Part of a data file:
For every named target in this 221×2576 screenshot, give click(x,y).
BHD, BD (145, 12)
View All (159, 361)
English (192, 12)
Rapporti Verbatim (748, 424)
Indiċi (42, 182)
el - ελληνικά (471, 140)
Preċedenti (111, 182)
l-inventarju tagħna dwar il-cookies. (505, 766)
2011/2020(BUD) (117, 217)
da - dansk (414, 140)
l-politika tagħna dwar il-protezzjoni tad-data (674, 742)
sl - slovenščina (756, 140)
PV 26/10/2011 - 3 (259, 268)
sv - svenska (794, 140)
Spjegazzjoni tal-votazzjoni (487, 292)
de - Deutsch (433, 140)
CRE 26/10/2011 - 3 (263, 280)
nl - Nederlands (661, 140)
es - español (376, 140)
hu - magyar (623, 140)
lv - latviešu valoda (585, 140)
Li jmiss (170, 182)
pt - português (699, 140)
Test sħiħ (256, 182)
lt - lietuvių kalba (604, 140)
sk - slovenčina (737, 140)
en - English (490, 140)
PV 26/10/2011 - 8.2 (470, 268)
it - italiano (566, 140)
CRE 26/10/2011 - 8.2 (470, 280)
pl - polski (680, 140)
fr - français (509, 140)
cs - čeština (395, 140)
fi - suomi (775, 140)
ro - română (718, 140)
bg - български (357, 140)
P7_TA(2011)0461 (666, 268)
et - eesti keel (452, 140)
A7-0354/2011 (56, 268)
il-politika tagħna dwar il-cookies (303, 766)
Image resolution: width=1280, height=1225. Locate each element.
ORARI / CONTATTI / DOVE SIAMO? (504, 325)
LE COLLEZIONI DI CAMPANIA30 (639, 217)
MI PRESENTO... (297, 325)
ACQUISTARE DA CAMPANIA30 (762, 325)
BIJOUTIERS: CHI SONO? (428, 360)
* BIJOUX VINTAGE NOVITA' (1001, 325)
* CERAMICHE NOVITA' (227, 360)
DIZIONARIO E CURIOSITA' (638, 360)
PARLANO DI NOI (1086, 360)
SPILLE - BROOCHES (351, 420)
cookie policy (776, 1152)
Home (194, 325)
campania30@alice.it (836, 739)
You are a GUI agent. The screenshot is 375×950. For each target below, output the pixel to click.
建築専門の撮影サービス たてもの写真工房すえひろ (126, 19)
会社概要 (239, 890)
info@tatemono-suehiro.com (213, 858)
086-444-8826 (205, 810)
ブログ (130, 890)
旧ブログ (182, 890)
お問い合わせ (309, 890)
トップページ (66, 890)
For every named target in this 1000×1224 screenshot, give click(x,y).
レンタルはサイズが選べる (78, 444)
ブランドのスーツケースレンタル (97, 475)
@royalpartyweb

TASK PROMPT: Write out every line of the items above as a JSON list of strings, one string per line, with blank lines omitted.

COMPLETE ANSWER:
[
  "For every named target in this 221×2576 screenshot, give click(x,y).",
  "BHD, BD (145, 12)",
  "View All (159, 361)",
  "English (192, 12)",
  "Rapporti Verbatim (748, 424)",
  "Indiċi (42, 182)",
  "el - ελληνικά (471, 140)",
  "Preċedenti (111, 182)",
  "l-inventarju tagħna dwar il-cookies. (505, 766)",
  "2011/2020(BUD) (117, 217)",
  "da - dansk (414, 140)",
  "l-politika tagħna dwar il-protezzjoni tad-data (674, 742)",
  "sl - slovenščina (756, 140)",
  "PV 26/10/2011 - 3 (259, 268)",
  "sv - svenska (794, 140)",
  "Spjegazzjoni tal-votazzjoni (487, 292)",
  "de - Deutsch (433, 140)",
  "CRE 26/10/2011 - 3 (263, 280)",
  "nl - Nederlands (661, 140)",
  "es - español (376, 140)",
  "hu - magyar (623, 140)",
  "lv - latviešu valoda (585, 140)",
  "Li jmiss (170, 182)",
  "pt - português (699, 140)",
  "Test sħiħ (256, 182)",
  "lt - lietuvių kalba (604, 140)",
  "sk - slovenčina (737, 140)",
  "en - English (490, 140)",
  "PV 26/10/2011 - 8.2 (470, 268)",
  "it - italiano (566, 140)",
  "CRE 26/10/2011 - 8.2 (470, 280)",
  "pl - polski (680, 140)",
  "fr - français (509, 140)",
  "cs - čeština (395, 140)",
  "fi - suomi (775, 140)",
  "ro - română (718, 140)",
  "bg - български (357, 140)",
  "P7_TA(2011)0461 (666, 268)",
  "et - eesti keel (452, 140)",
  "A7-0354/2011 (56, 268)",
  "il-politika tagħna dwar il-cookies (303, 766)",
  "Image resolution: width=1280, height=1225. Locate each element.",
  "ORARI / CONTATTI / DOVE SIAMO? (504, 325)",
  "LE COLLEZIONI DI CAMPANIA30 (639, 217)",
  "MI PRESENTO... (297, 325)",
  "ACQUISTARE DA CAMPANIA30 (762, 325)",
  "BIJOUTIERS: CHI SONO? (428, 360)",
  "* BIJOUX VINTAGE NOVITA' (1001, 325)",
  "* CERAMICHE NOVITA' (227, 360)",
  "DIZIONARIO E CURIOSITA' (638, 360)",
  "PARLANO DI NOI (1086, 360)",
  "SPILLE - BROOCHES (351, 420)",
  "cookie policy (776, 1152)",
  "Home (194, 325)",
  "campania30@alice.it (836, 739)",
  "You are a GUI agent. The screenshot is 375×950. For each target below, output the pixel to click.",
  "建築専門の撮影サービス たてもの写真工房すえひろ (126, 19)",
  "会社概要 (239, 890)",
  "info@tatemono-suehiro.com (213, 858)",
  "086-444-8826 (205, 810)",
  "ブログ (130, 890)",
  "旧ブログ (182, 890)",
  "お問い合わせ (309, 890)",
  "トップページ (66, 890)",
  "For every named target in this 1000×1224 screenshot, give click(x,y).",
  "レンタルはサイズが選べる (78, 444)",
  "ブランドのスーツケースレンタル (97, 475)",
  "@royalpartyweb"
]